Message Queue

Experimental and not yet released !!!

Overview

This recipe uses cassandra to implement a a durable message queue. The implementation uses a combination of the distributed row lock recipe and two layers of sharding (yes sharding) to achieve a high throughput durable queue. Sharding solves two problems. The first is a time based rolling shard where at any given time most of the traffic is going to one shard. The reason for this is to minimize the impact of a growing wide row and to allow compaction to clean up. This is a rolling (i.e. mod) shard to avoid having to go back and check any old shards that may contain data. The second layer of sharding is meant to distribute load across the cluster. This mitigates hot spots and also reduces lock contention where there are multiple client.

Examples

Creating a message queue client

The first step to using the queue is to create a MessageQueue instance. Multiple producers and consumers may be created from a single MessageQueue instance.

The following example shows how to create a message queue with 50 rolling time shards of 30 seconds and 20 concurrency shards within each time shard. That's a total of 1000 rows being used by the message queue. Notice that the message queue uses a keyspace client that was previously created.

CountingQueueStats stats  = new CountingQueueStats();
MessageQueue queue = new ShardedDistributedMessageQueue.Builder()
    .withConsistencyLevel(ConsistencyLevel.CL_QUORUM)
    .withColumnFamily("Queue")
    .withKeyspace(keyspace)
    .withStats(stats)
    .withBuckets(50,  30,  TimeUnit.SECONDS)
    .withShardCount(20)
    .withPollInterval(100L,  TimeUnit.MILLISECONDS)
    .build();

Creating the column families

As a convenience the API provides a method to create the underlying column families used by the recipe.

queue.createStorage();

Create the queue

'Creating' the queue adds metadata to the queue column family which can be used by other clients to determine the number of shards and other queue parameters. Call this only once when setting up the queue.

queue.createQueue();

Producing messages

Messages may be inserted one at a time or in bulk. Note that a row doesn't need to be locked when producing messages.
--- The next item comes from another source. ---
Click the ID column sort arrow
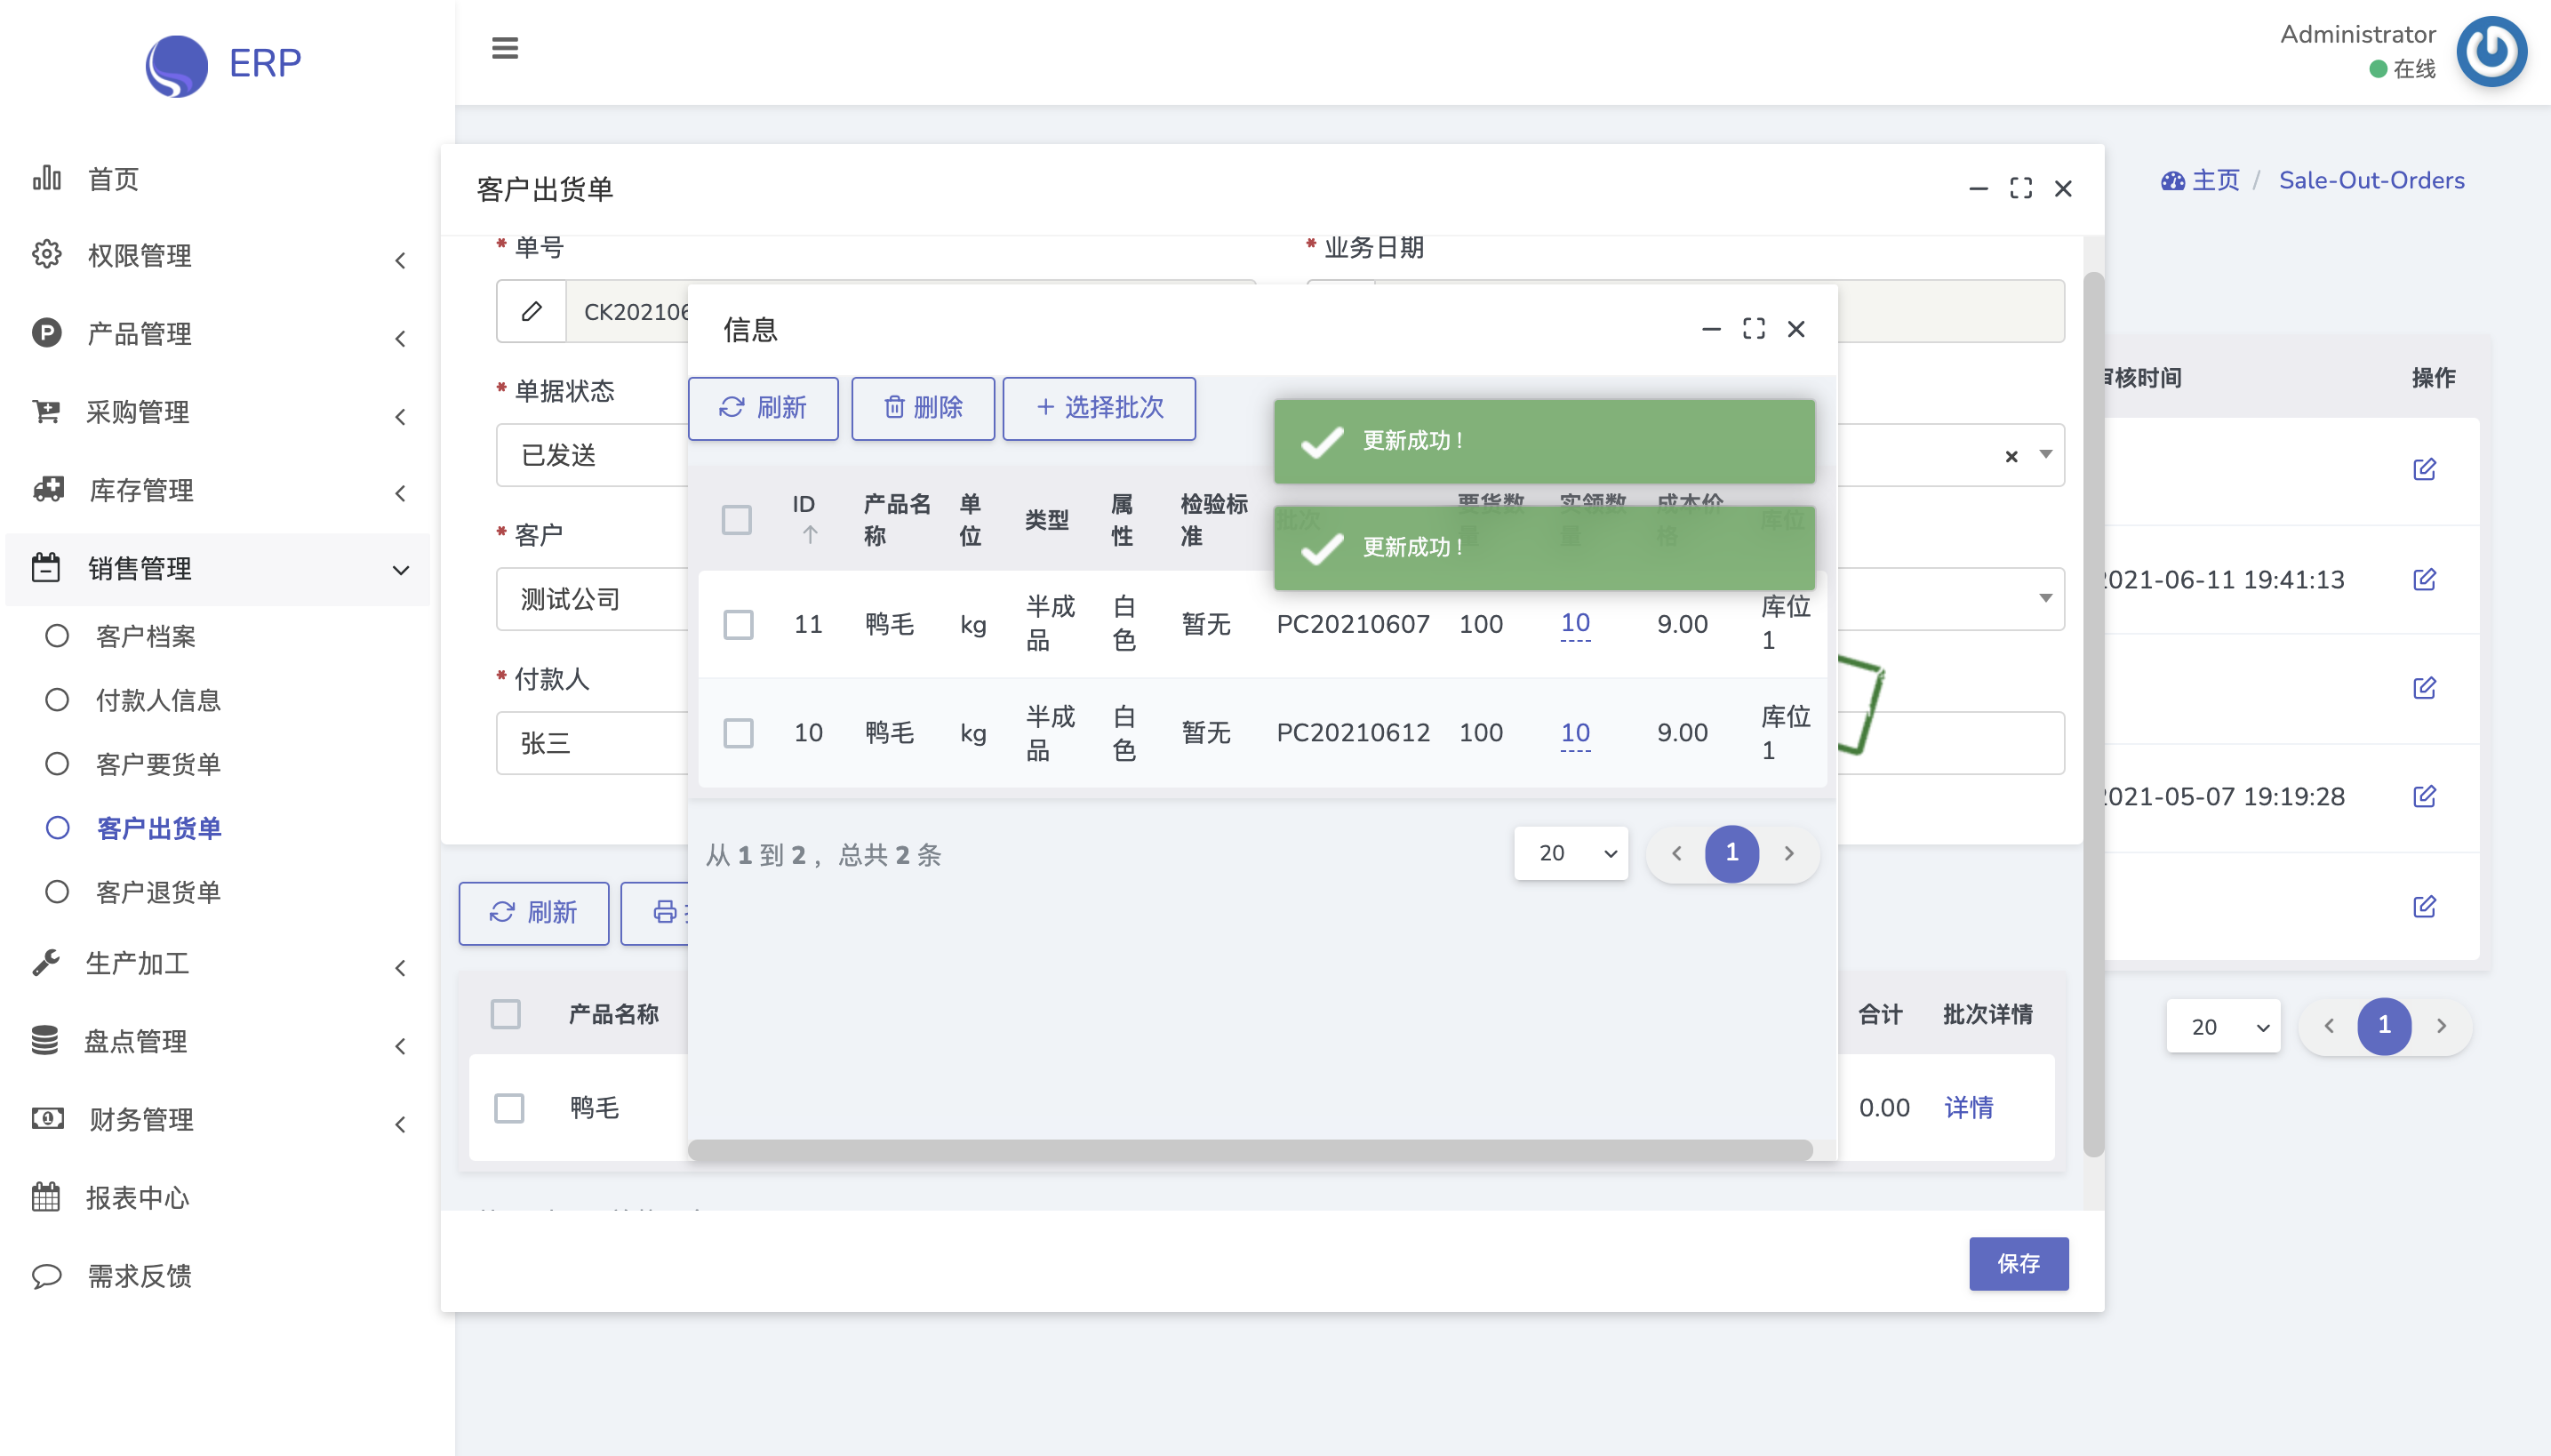The width and height of the screenshot is (2551, 1456). point(810,535)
MessageProducer producer = queue.createProducer();
String messageId = producer.sendMessage(new Message().addParameter("data", "Hello world!"));

Consuming messages

Using the message dispatcher

MessageQueueDispatcher provides a basic implementation of threads reading from the queue and processing messages from a thread pool

MessageQueueDispatcher dispatcher = new MessageQueueDispatcher.Builder()
    .withBatchSize(5)
    .withCallback(new Function<Message, Boolean>() {
        @Override
        public synchronized Boolean apply(Message message) {
            // Return true to 'ack' the message
            // Return false to not 'ack' which will result in the message timing out 
            // Throw any exception to put the message into a poison queue
            return true;
        }
     })
     .withMessageQueue(scheduler)
     .withConsumerCount(1)
     .withThreadCount(2)
     .build();

dispatcher.start();

// When ready to shut down call
dispatcher.stop();

Instead of using the default Function provided to the message dispatcher it is also possible to specify a specific handler class. When a message is processed the dispatcher will create an instance of this class and pass the message as a parameter.

public class HelloWorldFunction implements Function<Message, Boolean>{
    @Override
    public Boolean apply(@Nullable Message input) {
        System.out.println("Hello world!");
        return true;
    }
}

Message m = new Message()
    .setKey("HelloWorld")
    .setTaskClass(HelloWorldFunction.class.getCanonicalName())
String messageId = producer.sendMessage(m);

Consuming messages manually

Messages may be consumed in arbitrary batch sizes. The current implementation will attempt to read up to batchSize messages from the most recent shards while frequently checking older shards for lingering messages. Once consumed the messages must back acknowledged so that the timeout event may be cancelled.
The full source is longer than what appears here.